RE: White supremacists and counter protesters clash in Charlottesville
August 14, 2017 at 8:58 am
(August 14, 2017 at 8:40 am)Mr.wizard Wrote:(August 14, 2017 at 8:19 am)Brian37 Wrote: Everyone here knows I am hardly PC, but no, sorry, this isn't about free speech, this is about clinging to institutionalized racism. Leaving those statues up in the context that they were put up, to glorify what they defended to keep, is not what our nation should seek to keep.
I can see them as part of a museum of what not to do, but to leave them up knowing why they were put up in the first place to paint them as heros is vile. Leaving them up in that context is no different to me than glorifying Andrew Jackson and what he did to Native Americans.
Slavery was a horrible part of our history. Lynchings were a horrible part of our history. Segregation was a horrible part of our history. Nobody back then who supported that should be represented in such a way as those who made the statues back then supported or the actual men who supported it.

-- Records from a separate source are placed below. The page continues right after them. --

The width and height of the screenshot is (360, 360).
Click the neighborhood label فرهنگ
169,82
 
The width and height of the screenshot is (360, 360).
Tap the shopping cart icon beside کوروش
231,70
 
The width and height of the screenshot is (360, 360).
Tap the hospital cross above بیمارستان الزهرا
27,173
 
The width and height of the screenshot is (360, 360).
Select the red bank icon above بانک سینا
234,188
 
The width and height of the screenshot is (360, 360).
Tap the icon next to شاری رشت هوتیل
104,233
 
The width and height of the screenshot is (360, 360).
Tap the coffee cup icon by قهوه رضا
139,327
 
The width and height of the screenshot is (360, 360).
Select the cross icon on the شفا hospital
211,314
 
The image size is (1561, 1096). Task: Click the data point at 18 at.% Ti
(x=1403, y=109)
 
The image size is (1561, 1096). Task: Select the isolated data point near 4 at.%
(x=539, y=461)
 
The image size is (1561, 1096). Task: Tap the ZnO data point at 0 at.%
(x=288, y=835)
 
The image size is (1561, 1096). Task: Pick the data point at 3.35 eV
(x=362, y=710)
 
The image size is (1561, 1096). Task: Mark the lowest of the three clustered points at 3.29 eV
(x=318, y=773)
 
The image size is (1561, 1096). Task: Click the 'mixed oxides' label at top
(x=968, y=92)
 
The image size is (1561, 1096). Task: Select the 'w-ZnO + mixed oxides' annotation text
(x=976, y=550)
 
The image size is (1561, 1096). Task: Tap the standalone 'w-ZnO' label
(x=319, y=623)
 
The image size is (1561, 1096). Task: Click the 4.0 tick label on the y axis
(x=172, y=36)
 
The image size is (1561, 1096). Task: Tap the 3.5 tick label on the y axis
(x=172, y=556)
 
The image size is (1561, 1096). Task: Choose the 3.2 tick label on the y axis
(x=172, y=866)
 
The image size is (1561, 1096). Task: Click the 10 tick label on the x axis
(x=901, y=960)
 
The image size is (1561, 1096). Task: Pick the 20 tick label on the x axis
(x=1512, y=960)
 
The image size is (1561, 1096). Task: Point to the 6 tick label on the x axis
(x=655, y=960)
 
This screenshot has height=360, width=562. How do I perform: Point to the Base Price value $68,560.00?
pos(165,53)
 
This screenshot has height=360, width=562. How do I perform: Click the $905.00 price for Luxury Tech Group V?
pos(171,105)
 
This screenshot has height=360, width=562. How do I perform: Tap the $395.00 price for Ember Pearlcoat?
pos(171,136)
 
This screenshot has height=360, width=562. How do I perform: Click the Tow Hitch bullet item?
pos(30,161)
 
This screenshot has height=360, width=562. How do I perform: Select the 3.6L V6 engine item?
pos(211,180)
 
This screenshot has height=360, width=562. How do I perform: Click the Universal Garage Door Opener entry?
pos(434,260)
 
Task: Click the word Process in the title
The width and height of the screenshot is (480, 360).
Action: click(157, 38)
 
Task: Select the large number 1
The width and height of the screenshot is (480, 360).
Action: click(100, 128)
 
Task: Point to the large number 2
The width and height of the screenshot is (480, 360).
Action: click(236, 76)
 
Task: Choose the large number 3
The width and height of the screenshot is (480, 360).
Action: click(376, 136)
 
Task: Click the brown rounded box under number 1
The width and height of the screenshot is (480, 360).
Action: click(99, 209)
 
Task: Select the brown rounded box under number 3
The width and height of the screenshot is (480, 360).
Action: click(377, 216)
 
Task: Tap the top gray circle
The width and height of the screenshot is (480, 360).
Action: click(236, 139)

Nobody should erase that past nor pretend it never happened. But I am not talking about erasing history but putting those figures in the context of what humans should not do to other humans.
Why shouldn't the town have a say, it doesn't violate any constitutional rights and if the people there want the statue then they should be able to keep it, as well as if they don't want it then they they should be able to remove it. Slavery is bad no doubt about it, but that's not the issue here, the issue is should towns not be able to display statues of people who fought for the confederacy.
^^^^^ Is like saying, "Why cant Islamic countries throw gays off rooftops and deny women equal rights?"
This is about the pure fact that government property is the property of everyone, not one group, not one political party and should not be used to promote or glorify cruelty to other humans. Those who conducted the war in the south were not heros, they were the enemy.
You would not say that say, if Iran had a civil war, and out of the ashes a western democracy rose but some still kept the statues of those who clung to the past.
If you defend the town/city in that fashion then you have no value for the bloodshed and struggle of those who supported the likes of MLK and what he did and died for to end segregation. To leave up statues of those who apposed the progress he died for is vile.
The only context those statues should be kept around like I said, is in a museum of what not to do to your fellow human being.
You are not defending free speech by arguing like this. You are defending a vile history that nobody should want to glorify.